Brano riportato:
---

I bambini sanno dare importanza alle cose giuste, a quelle che li rendono felici e agli istinti che li fanno sopravvivere. E se non è questa magia? Vivere secondo il tuo sentire e per il tuo meglio.
L'ho imparato leggendo Il senso della natura, del professore di filosofia Paolo Pecere che indaga il legame tra uomo e natura viaggiando. Nel racconto della sua esplorazione alla Galapagos, Pecere a un certo punto dice che partire vuol dire sempre allontanarsi da qualcuno. Ho fatto un’orecchia a quella pagina del libro, è una bruttissima abitudine che ho da sempre, i libri sono oggetti quasi sacri per me eppure i miei sono pieni di orecchie, una per ogni pagina che contiene una frase che mi ha fatto venire i brividi, che mi ha commossa, che mi ha fatto fare un salto…: ogni tanto mi capita di aprire un libro letto anni prima e cercare di indovinare quale frase di quella pagina mi avesse fatto compiere quell’atto così indelicato. È capitato che non riuscissi a trovarlo: poche volte, ma è successo.

---

Dati forniti:
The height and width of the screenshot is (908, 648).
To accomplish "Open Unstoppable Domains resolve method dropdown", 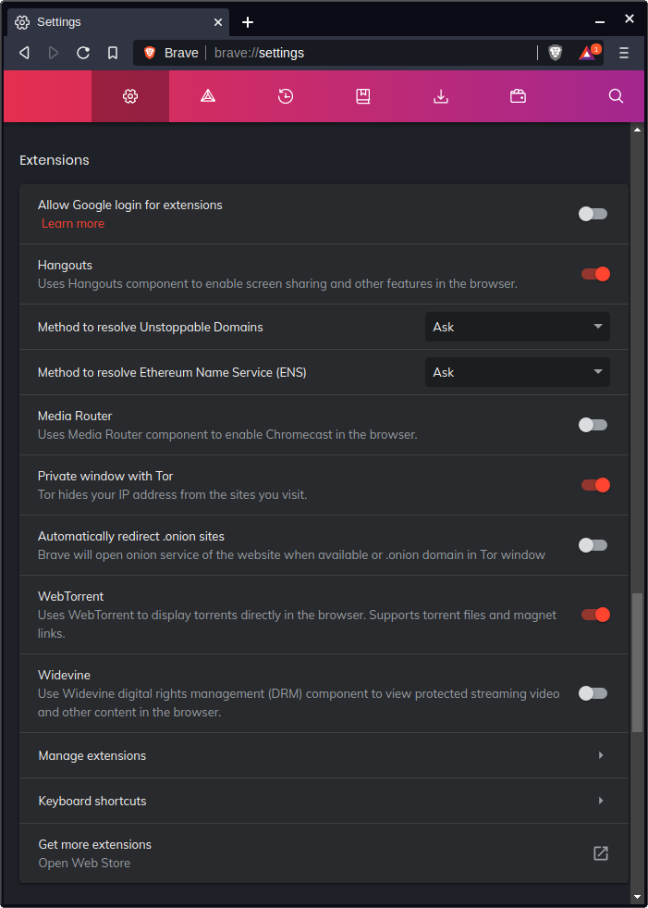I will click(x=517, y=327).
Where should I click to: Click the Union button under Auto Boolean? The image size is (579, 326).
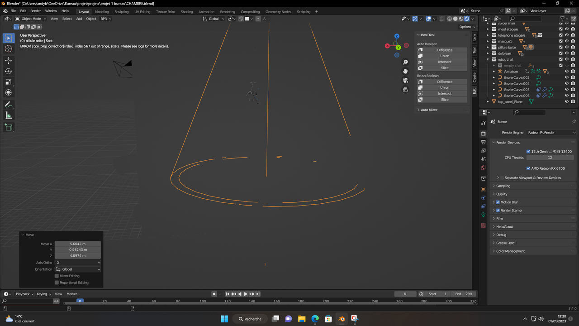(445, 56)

---

Compito: Riporti senza alcuna modifica la parte del brano che si apre con le parole contenenti "L'ho imparato leggendo" e si chiude con "ma è successo.".

Risultato corretto:
L'ho imparato leggendo Il senso della natura, del professore di filosofia Paolo Pecere che indaga il legame tra uomo e natura viaggiando. Nel racconto della sua esplorazione alla Galapagos, Pecere a un certo punto dice che partire vuol dire sempre allontanarsi da qualcuno. Ho fatto un’orecchia a quella pagina del libro, è una bruttissima abitudine che ho da sempre, i libri sono oggetti quasi sacri per me eppure i miei sono pieni di orecchie, una per ogni pagina che contiene una frase che mi ha fatto venire i brividi, che mi ha commossa, che mi ha fatto fare un salto…: ogni tanto mi capita di aprire un libro letto anni prima e cercare di indovinare quale frase di quella pagina mi avesse fatto compiere quell’atto così indelicato. È capitato che non riuscissi a trovarlo: poche volte, ma è successo.